3. The respondent State could thus have found ways to preserve the family tie or bond between the mother and the child, and it had a positive obligation under Articles 1 and 8 § 1 of the Convention to take appropriate and effective steps to assist the mother in improving her parental capacity and her relationship with her child. By arranging for the adoption of the child, in breach of this obligation, the respondent State put an end irretrievably to the legal and actual relationship between the mother and the child and to any future prospect or hope for improving that relationship, thereby infringing the right to respect for family life of both applicants, the child and the mother. Stated otherwise, instead of the domestic courts and the present judgment interpreting and applying Article 8 § 1 of the Convention according to the principle of effectiveness as a norm of international law and as a method of interpretation, so as to render the applicants’ exercise of the right to respect for family life under Article 8 § 1 practical and effective, they entirely extinguished its core or very essence.

4. Regrettably, the judgment concludes that the domestic courts did not overstep their margin of appreciation (see paragraphs 33-34 and 95-96 of the judgment), apparently finding sufficient the mere reference to some relevant factors or considerations. However, neither the domestic courts nor the Court engaged in any genuine proportionality test stricto sensu , balancing the interference and the applicants’ rights under Article 8 § 1 (see similar arguments advanced in more detail in Judge Serghides’ dissenting opinion in S.J.P. and E.S. v. Sweden (no. 8610/11, 28 August 2018), and especially paragraph 15 thereof). We therefore consider that the decision-making process leading to the impugned decision to place the child on the Register for adoption was problematic from the standpoint of the Convention. In our view, a fair balancing test between all the interests concerned would lead to the conclusion that the scales should tip in favour of not placing the child on the Register for adoption, and thus to a conclusion that would give precedence to the interests of the two applicants, primarily those of the child.

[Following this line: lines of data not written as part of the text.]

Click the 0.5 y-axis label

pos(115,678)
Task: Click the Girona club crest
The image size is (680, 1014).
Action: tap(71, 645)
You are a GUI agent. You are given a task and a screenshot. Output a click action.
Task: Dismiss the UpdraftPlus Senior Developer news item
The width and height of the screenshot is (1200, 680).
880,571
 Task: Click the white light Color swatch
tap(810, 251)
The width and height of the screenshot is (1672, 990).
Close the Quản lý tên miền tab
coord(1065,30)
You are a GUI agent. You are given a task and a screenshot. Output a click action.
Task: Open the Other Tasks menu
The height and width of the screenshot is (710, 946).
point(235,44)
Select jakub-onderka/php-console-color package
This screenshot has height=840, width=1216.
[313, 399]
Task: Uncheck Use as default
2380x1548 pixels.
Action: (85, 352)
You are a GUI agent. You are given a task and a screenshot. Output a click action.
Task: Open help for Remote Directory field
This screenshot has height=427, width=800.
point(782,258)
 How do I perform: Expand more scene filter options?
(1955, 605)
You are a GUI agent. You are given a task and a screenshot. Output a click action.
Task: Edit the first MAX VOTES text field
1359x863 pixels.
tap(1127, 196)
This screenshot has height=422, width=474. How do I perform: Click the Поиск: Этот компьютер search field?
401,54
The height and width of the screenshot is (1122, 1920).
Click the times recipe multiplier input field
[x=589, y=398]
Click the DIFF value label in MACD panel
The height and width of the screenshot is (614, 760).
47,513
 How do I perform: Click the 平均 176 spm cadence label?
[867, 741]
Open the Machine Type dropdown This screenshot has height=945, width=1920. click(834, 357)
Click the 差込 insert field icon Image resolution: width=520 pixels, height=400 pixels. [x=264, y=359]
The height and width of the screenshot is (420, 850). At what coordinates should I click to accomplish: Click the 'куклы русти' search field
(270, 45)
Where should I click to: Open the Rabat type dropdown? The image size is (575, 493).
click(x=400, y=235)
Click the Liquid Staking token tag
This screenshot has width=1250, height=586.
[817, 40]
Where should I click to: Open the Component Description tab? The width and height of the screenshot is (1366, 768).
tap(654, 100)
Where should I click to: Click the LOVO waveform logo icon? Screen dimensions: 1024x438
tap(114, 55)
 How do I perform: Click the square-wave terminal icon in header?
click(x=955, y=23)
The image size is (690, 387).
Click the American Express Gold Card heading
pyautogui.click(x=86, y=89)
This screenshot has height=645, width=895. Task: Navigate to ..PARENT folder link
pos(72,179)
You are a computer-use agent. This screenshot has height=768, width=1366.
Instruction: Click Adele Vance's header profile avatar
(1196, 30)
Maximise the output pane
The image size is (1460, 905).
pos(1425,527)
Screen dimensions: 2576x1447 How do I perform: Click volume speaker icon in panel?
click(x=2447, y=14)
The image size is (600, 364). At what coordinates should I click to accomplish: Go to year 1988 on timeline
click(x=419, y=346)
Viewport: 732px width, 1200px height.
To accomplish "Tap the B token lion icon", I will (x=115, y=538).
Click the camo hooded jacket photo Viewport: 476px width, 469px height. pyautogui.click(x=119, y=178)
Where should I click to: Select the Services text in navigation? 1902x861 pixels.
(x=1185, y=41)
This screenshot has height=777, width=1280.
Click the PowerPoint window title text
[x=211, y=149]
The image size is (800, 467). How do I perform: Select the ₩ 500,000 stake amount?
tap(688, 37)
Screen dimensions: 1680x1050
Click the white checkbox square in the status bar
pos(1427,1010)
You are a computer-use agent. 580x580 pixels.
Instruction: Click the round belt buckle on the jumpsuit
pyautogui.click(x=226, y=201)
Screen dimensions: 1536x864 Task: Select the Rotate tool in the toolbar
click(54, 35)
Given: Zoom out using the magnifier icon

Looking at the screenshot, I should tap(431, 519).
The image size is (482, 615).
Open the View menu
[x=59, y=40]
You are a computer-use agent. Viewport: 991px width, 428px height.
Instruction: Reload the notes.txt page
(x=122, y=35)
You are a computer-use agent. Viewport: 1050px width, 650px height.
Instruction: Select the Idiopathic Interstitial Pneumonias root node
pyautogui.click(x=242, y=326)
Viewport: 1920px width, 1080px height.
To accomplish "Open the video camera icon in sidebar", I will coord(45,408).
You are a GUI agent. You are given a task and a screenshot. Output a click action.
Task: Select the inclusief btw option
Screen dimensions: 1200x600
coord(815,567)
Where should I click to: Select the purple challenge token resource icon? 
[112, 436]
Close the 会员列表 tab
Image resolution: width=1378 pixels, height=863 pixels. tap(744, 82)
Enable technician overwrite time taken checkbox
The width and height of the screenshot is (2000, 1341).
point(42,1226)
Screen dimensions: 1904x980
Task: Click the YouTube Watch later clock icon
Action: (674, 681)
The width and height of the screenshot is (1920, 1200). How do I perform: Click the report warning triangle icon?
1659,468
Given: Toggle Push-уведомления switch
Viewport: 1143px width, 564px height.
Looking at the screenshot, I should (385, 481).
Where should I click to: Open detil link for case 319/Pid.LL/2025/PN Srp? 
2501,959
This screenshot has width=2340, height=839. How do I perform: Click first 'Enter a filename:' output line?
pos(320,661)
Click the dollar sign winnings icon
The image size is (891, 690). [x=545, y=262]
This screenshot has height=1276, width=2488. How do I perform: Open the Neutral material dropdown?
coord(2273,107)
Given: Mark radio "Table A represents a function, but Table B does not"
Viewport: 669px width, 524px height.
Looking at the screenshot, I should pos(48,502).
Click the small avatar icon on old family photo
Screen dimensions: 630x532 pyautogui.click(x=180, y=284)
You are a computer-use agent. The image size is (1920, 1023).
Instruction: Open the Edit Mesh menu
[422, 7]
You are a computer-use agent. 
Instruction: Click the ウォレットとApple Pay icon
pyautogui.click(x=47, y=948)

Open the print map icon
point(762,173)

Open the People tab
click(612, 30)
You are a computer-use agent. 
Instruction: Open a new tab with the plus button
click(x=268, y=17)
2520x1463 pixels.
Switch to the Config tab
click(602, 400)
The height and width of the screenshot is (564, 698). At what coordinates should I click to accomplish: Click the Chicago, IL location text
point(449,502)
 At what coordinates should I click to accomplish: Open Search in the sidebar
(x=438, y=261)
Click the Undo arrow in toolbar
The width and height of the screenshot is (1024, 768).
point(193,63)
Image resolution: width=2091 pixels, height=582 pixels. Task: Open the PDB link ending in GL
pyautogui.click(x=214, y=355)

The following findings of the Court in Abdi Ibrahim v. Norway ([GC], no. 15379/16, § 162, 10 December 2021) can lend support, by analogy, to the proposed approach advanced in the present dissenting opinion:

“The reasons advanced in support of the decision were not sufficient to demonstrate that the circumstances of the case were so exceptional as to justify a complete and definite severance of the ties between X and the applicant, or that the decision to that effect was motivated by an overriding requirement pertaining to X’s best interests. Emphasising the gravity of the interference and the seriousness of the interests at stake, the Court also considers that the decision-making process leading to the applicant’s ties with X being definitively cut off, was not conducted in such a way as to ensure that all of her views and interests were duly taken into account. There has accordingly been a violation of Article 8.”

In this connection see also, mutatis mutandis , Strand Lobben and Others v. Norway ([GC], no. 37283/13, § 225, 10 September 2019).

5. For these reasons, we find that there has been a violation of Article 8 § 1 of the Convention and we would make an award to the applicants in respect of non-pecuniary damage as well as legal costs and expenses. However, since we are in the minority, there is no need to estimate the extent of these issues.